When these wires are connected, you are ready for the next step.

Step 13: Motor Controller - Part One, Placing on Breadboard

In this step we will be placing the motor controller on the breadboard.

The motor controller is used to turn on and off the power flow to the pump. Unlike the soil moisture level sensor, the motor controller has too high of a power draw to be powered by the microcontroller itself. Flow of power from the battery pack will be turned off and on from a signal from the Arduino MKR1000.

Place the motor controller pins and module as shown in the picture. Try to maximize room on the breadboard so that there is room to put wires in on both sides of the motor controller. The purposes of each pin are shown on the bottom of the motor controller module. It is important that they are aligned correctly, or it will not work as intended.

To make referring to the motor controller(motor driver) easier, we will refer to the right side as the side that has pins, from top to bottom: GND, VIN,O2, O1, VM. We will refer to the left side as the side that has pins, from top to bottom: GND, VCC, EN,PH, SLP. Make sure that you understand these sides and where these sides are on your breadboard when you place the motor driver on your breadboard.

At the end of this step you should have your motor controller attached to your breadboard.

Step 14: Motor Controller - Part Two, Making Connections on the LEFT Side

In this step we will connect all of the connections on the LEFT side of the motor driver. (Refer to last step for LEFT/RIGHT.)

We will need to connect the GND and PH pins to the ground(negative) bus on the board. This must be the same bus that runs to the Arduino MKR 1000 that we set up in a previous step. This is shown in the first picture, with connections being made with the grey wires.

Next, we need to connect the VCC and SLP pins to the high(positive) bus. Again, this must be the same bus that runs to the Arduino MKR 1000 that we set up in a previous step.

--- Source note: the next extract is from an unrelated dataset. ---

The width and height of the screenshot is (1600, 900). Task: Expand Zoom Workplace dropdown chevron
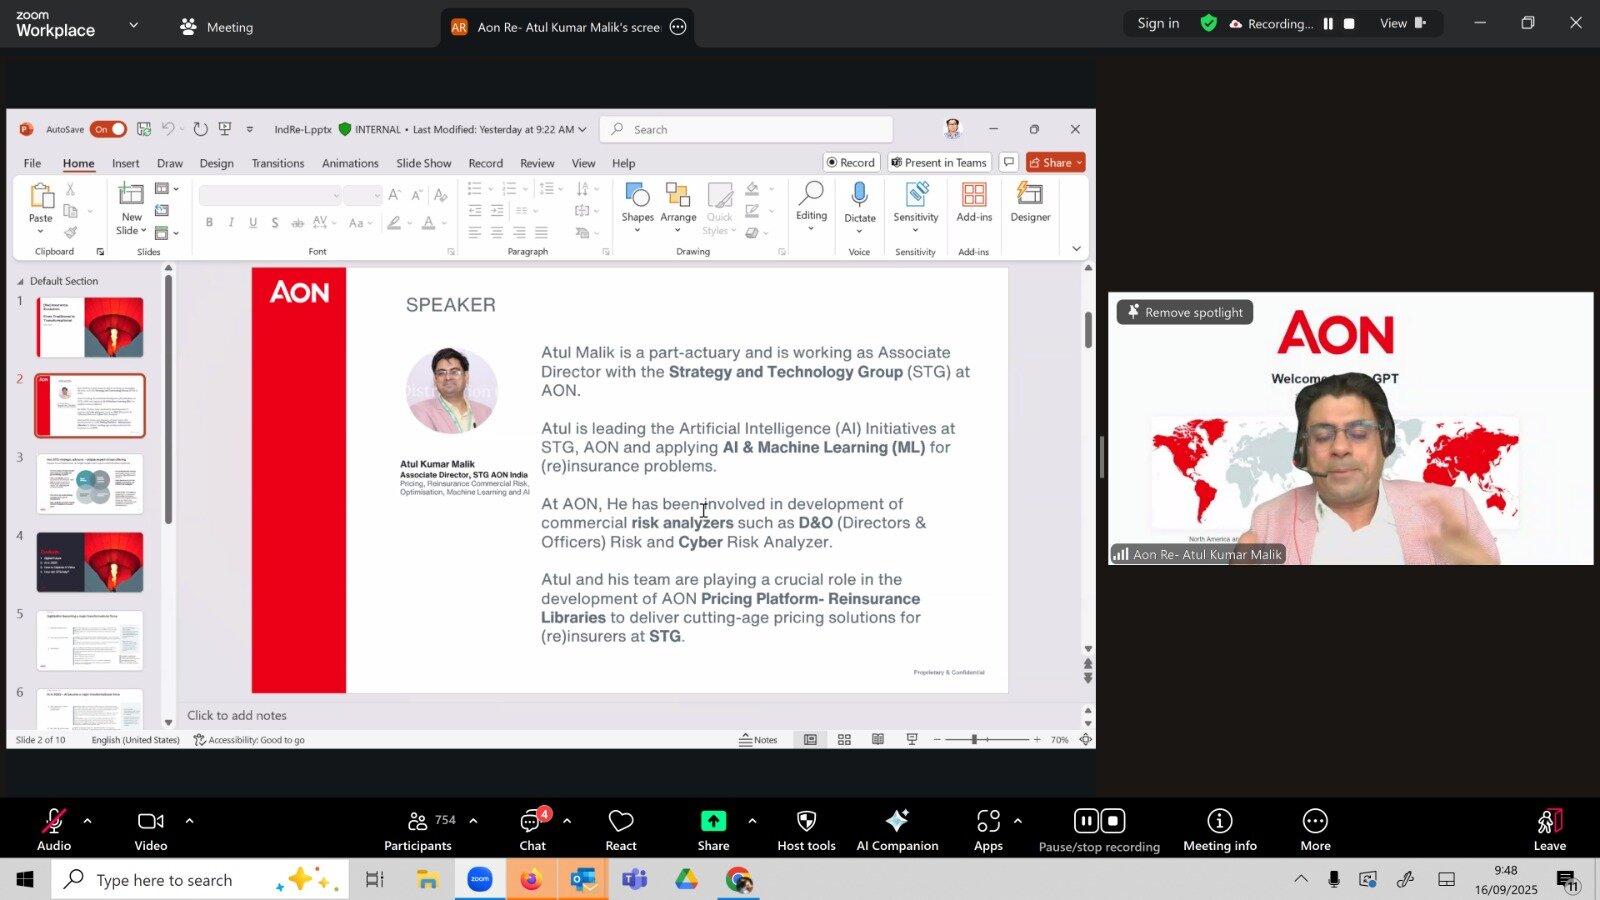[x=134, y=25]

The last pin on the LEFT side of the motor driver that needs to be connected is the EN pin. This pin needs to be connected directly to a digital output pin on the Arduino MKR1000. Connect a wire from pin 0, labeled '0' on the Arduino MKR 1000, to this EN pin.

At the end of this step you should have a connection for every pin on the LEFT side of your motor driver.

Step 15: Motor Controller - Part Three, Making Connections on the RIGHT Side

In this step we will connect all of the connections on the LEFT side of the motor driver. (Refer to "Motor Controller: Part One Making Connections" for LEFT/RIGHT.) You will need a small screw driver for this step.

First, we will be connecting pins to the other positive and negative busses on your breadboard. This is not the same busses that are attached to the VCC and GND pins of your Arduino MKR1000, these busses should not be connected to anything at the beginning of this step.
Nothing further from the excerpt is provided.